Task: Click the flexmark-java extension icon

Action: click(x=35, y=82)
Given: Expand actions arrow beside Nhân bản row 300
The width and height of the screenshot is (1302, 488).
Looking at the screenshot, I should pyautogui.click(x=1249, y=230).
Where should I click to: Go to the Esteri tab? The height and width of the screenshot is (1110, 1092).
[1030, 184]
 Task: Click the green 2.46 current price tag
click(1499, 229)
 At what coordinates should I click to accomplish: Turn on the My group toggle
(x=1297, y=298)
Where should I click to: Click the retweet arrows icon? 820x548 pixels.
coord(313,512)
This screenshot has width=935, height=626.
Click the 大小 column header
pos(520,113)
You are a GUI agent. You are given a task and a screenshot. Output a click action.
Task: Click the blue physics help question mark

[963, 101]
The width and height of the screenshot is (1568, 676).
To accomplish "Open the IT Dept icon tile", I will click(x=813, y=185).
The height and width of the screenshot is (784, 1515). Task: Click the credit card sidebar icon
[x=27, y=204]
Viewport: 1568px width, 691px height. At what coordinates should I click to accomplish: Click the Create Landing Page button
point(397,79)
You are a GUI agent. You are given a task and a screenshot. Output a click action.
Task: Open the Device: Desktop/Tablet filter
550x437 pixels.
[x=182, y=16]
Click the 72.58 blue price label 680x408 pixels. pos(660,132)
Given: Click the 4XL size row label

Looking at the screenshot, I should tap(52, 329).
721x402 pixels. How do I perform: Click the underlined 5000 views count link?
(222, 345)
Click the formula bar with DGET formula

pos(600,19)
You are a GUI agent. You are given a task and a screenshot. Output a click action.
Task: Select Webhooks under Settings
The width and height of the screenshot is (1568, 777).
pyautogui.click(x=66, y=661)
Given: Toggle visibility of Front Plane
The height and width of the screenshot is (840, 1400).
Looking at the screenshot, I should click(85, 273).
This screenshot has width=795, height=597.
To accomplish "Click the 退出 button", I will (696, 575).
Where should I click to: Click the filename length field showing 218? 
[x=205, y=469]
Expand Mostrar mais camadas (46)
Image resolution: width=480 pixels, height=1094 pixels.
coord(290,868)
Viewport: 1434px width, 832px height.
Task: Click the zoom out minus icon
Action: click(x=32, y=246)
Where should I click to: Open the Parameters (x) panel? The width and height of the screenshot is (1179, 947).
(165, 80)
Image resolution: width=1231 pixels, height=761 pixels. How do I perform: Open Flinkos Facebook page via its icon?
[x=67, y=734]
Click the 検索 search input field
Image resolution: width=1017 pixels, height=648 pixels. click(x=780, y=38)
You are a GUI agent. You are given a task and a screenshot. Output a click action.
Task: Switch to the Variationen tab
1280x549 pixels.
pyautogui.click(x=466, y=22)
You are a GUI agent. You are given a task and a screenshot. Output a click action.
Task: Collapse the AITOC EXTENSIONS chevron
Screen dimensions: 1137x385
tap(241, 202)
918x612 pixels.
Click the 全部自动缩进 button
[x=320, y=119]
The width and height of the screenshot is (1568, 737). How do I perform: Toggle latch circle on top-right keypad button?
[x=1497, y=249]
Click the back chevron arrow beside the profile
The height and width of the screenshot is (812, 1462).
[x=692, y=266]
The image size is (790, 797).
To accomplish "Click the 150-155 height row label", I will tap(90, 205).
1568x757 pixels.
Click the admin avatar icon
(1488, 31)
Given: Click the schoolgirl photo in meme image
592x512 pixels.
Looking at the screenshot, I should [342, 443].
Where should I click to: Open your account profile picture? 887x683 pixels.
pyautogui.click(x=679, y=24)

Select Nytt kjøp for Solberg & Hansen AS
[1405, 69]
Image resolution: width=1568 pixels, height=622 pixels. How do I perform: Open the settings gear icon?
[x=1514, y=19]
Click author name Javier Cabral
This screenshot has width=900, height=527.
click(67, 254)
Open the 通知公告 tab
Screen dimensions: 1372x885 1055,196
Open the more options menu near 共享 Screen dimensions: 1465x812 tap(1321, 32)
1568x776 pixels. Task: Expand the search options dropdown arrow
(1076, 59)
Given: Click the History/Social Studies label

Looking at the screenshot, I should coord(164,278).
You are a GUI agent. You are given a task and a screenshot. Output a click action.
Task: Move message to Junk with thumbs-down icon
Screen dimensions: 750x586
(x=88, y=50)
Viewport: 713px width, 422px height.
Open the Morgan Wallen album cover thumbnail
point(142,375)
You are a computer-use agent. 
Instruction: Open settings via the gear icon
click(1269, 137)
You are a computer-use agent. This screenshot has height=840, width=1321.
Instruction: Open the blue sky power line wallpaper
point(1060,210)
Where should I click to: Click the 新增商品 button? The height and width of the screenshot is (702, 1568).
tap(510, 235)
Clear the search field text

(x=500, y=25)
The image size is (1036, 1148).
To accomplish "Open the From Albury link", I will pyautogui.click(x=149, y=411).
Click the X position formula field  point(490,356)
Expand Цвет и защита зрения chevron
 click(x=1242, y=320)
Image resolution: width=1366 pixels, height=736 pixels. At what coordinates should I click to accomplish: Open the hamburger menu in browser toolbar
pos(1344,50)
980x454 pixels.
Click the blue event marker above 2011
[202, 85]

______

> **REQUIREMENT**: Copy out every one of the entries above word for word.

> **ANSWER TO THIS TASK**:
Task: Click the flexmark-java extension icon

Action: click(x=35, y=82)
Given: Expand actions arrow beside Nhân bản row 300
The width and height of the screenshot is (1302, 488).
Looking at the screenshot, I should pyautogui.click(x=1249, y=230).
Where should I click to: Go to the Esteri tab? The height and width of the screenshot is (1110, 1092).
[1030, 184]
 Task: Click the green 2.46 current price tag
click(1499, 229)
 At what coordinates should I click to accomplish: Turn on the My group toggle
(x=1297, y=298)
Where should I click to: Click the retweet arrows icon? 820x548 pixels.
coord(313,512)
This screenshot has width=935, height=626.
Click the 大小 column header
pos(520,113)
You are a GUI agent. You are given a task and a screenshot. Output a click action.
Task: Click the blue physics help question mark

[963, 101]
The width and height of the screenshot is (1568, 676).
To accomplish "Open the IT Dept icon tile", I will click(x=813, y=185).
The height and width of the screenshot is (784, 1515). Task: Click the credit card sidebar icon
[x=27, y=204]
Viewport: 1568px width, 691px height. At what coordinates should I click to accomplish: Click the Create Landing Page button
point(397,79)
You are a GUI agent. You are given a task and a screenshot. Output a click action.
Task: Open the Device: Desktop/Tablet filter
550x437 pixels.
[x=182, y=16]
Click the 72.58 blue price label 680x408 pixels. pos(660,132)
Given: Click the 4XL size row label

Looking at the screenshot, I should tap(52, 329).
721x402 pixels. How do I perform: Click the underlined 5000 views count link?
(222, 345)
Click the formula bar with DGET formula

pos(600,19)
You are a GUI agent. You are given a task and a screenshot. Output a click action.
Task: Select Webhooks under Settings
The width and height of the screenshot is (1568, 777).
pyautogui.click(x=66, y=661)
Given: Toggle visibility of Front Plane
The height and width of the screenshot is (840, 1400).
Looking at the screenshot, I should click(85, 273).
This screenshot has width=795, height=597.
To accomplish "Click the 退出 button", I will (696, 575).
Where should I click to: Click the filename length field showing 218? 
[x=205, y=469]
Expand Mostrar mais camadas (46)
Image resolution: width=480 pixels, height=1094 pixels.
coord(290,868)
Viewport: 1434px width, 832px height.
Task: Click the zoom out minus icon
Action: click(x=32, y=246)
Where should I click to: Open the Parameters (x) panel? The width and height of the screenshot is (1179, 947).
(165, 80)
Image resolution: width=1231 pixels, height=761 pixels. How do I perform: Open Flinkos Facebook page via its icon?
[x=67, y=734]
Click the 検索 search input field
Image resolution: width=1017 pixels, height=648 pixels. click(x=780, y=38)
You are a GUI agent. You are given a task and a screenshot. Output a click action.
Task: Switch to the Variationen tab
1280x549 pixels.
pyautogui.click(x=466, y=22)
You are a GUI agent. You are given a task and a screenshot. Output a click action.
Task: Collapse the AITOC EXTENSIONS chevron
Screen dimensions: 1137x385
tap(241, 202)
918x612 pixels.
Click the 全部自动缩进 button
[x=320, y=119]
The width and height of the screenshot is (1568, 737). How do I perform: Toggle latch circle on top-right keypad button?
[x=1497, y=249]
Click the back chevron arrow beside the profile
The height and width of the screenshot is (812, 1462).
[x=692, y=266]
The image size is (790, 797).
To accomplish "Click the 150-155 height row label", I will tap(90, 205).
1568x757 pixels.
Click the admin avatar icon
(1488, 31)
Given: Click the schoolgirl photo in meme image
592x512 pixels.
Looking at the screenshot, I should [342, 443].
Where should I click to: Open your account profile picture? 887x683 pixels.
pyautogui.click(x=679, y=24)

Select Nytt kjøp for Solberg & Hansen AS
[1405, 69]
Image resolution: width=1568 pixels, height=622 pixels. How do I perform: Open the settings gear icon?
[x=1514, y=19]
Click author name Javier Cabral
This screenshot has width=900, height=527.
click(67, 254)
Open the 通知公告 tab
Screen dimensions: 1372x885 1055,196
Open the more options menu near 共享 Screen dimensions: 1465x812 tap(1321, 32)
1568x776 pixels. Task: Expand the search options dropdown arrow
(1076, 59)
Given: Click the History/Social Studies label

Looking at the screenshot, I should coord(164,278).
You are a GUI agent. You are given a task and a screenshot. Output a click action.
Task: Move message to Junk with thumbs-down icon
Screen dimensions: 750x586
(x=88, y=50)
Viewport: 713px width, 422px height.
Open the Morgan Wallen album cover thumbnail
point(142,375)
You are a computer-use agent. 
Instruction: Open settings via the gear icon
click(1269, 137)
You are a computer-use agent. This screenshot has height=840, width=1321.
Instruction: Open the blue sky power line wallpaper
point(1060,210)
Where should I click to: Click the 新增商品 button? The height and width of the screenshot is (702, 1568).
tap(510, 235)
Clear the search field text

(x=500, y=25)
The image size is (1036, 1148).
To accomplish "Open the From Albury link", I will pyautogui.click(x=149, y=411).
Click the X position formula field  point(490,356)
Expand Цвет и защита зрения chevron
 click(x=1242, y=320)
Image resolution: width=1366 pixels, height=736 pixels. At what coordinates should I click to accomplish: Open the hamburger menu in browser toolbar
pos(1344,50)
980x454 pixels.
Click the blue event marker above 2011
[202, 85]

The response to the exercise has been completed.